What is required: What is needed is an exact copy of the lines from the one containing "You are a GUI" through the last line of the records, with no pictures.

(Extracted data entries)
* * * * * * *
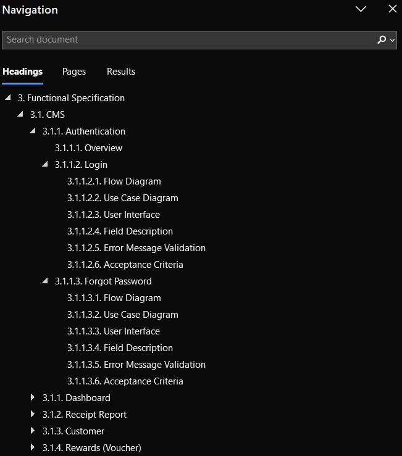Switch to the Pages tab
Screen dimensions: 402x456
pyautogui.click(x=74, y=72)
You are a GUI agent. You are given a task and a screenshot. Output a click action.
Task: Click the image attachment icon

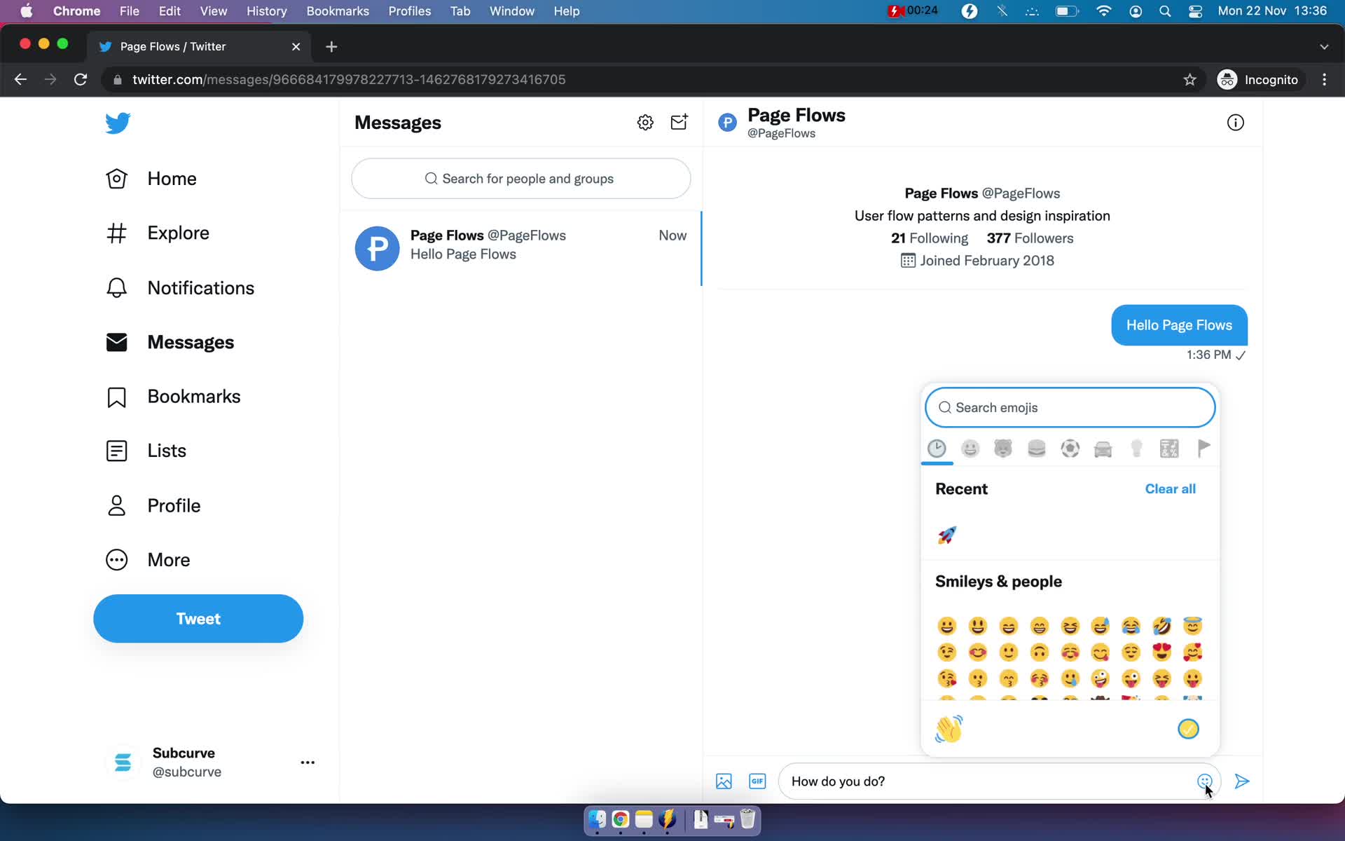coord(724,781)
* * * * * * *
Written answer:
You are a GUI agent. You are given a task and a screenshot. Output a click action.
Task: Click the image attachment icon

coord(724,781)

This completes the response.